**Stored data**
|---|

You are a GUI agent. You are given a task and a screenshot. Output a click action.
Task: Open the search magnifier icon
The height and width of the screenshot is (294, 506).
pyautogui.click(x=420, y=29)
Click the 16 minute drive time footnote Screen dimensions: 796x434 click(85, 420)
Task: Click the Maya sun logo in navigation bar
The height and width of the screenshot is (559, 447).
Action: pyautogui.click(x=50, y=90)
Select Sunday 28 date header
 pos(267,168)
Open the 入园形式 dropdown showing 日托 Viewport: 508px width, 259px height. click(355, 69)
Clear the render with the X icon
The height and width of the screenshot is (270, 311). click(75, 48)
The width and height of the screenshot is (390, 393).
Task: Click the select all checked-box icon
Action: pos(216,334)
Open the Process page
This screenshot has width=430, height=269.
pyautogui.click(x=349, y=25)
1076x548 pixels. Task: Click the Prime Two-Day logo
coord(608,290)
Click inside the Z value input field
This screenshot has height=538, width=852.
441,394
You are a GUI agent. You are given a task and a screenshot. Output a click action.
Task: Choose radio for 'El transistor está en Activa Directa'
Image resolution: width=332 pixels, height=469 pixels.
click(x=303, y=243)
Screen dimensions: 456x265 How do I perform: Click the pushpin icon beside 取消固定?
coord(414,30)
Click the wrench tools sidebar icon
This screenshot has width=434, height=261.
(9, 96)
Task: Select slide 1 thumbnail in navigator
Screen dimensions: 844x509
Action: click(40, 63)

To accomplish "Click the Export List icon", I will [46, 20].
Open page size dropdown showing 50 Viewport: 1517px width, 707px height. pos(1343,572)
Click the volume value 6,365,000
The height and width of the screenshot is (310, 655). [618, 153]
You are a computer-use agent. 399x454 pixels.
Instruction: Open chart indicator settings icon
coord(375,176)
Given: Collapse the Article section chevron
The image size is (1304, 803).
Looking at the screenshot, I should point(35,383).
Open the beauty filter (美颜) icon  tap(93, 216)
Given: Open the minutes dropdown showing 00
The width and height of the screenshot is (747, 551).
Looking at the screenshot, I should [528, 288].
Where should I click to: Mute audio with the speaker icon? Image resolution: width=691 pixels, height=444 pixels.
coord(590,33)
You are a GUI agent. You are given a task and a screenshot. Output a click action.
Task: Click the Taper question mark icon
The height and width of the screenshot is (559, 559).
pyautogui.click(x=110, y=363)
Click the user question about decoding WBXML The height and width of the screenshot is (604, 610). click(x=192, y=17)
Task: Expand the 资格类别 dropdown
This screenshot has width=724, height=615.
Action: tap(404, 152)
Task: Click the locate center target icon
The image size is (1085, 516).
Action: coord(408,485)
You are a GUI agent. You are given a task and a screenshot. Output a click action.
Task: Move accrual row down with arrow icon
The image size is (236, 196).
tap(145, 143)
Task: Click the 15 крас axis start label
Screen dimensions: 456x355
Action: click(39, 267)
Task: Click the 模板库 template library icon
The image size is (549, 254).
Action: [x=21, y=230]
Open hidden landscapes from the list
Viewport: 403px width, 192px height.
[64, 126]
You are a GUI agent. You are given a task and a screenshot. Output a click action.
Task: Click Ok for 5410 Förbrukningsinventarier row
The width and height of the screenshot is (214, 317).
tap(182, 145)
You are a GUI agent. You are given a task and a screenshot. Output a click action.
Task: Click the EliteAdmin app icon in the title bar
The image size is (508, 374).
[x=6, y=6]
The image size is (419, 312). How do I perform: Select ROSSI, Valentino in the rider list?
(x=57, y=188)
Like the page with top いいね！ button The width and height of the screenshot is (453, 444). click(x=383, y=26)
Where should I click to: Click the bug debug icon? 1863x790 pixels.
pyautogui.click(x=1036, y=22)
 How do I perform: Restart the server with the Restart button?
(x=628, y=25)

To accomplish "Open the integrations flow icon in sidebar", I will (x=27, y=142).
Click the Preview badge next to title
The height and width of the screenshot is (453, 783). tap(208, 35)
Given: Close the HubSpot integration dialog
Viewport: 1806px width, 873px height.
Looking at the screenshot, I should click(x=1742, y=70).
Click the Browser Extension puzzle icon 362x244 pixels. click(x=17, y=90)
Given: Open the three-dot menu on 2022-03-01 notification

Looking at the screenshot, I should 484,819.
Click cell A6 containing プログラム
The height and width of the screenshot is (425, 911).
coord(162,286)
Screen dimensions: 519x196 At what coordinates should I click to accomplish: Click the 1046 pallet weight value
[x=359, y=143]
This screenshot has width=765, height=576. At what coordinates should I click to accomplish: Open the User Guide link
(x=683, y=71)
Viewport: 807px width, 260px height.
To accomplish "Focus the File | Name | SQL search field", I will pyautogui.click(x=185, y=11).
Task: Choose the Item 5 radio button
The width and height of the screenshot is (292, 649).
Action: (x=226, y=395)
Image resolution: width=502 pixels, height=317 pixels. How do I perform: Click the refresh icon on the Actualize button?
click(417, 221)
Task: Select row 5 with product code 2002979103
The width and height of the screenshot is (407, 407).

|---|

**Task objective**
Single out each line of the records above with the string "field" in it, and copy it.

**Solution for this problem**
Click inside the Z value input field
To accomplish "Focus the File | Name | SQL search field", I will pyautogui.click(x=185, y=11).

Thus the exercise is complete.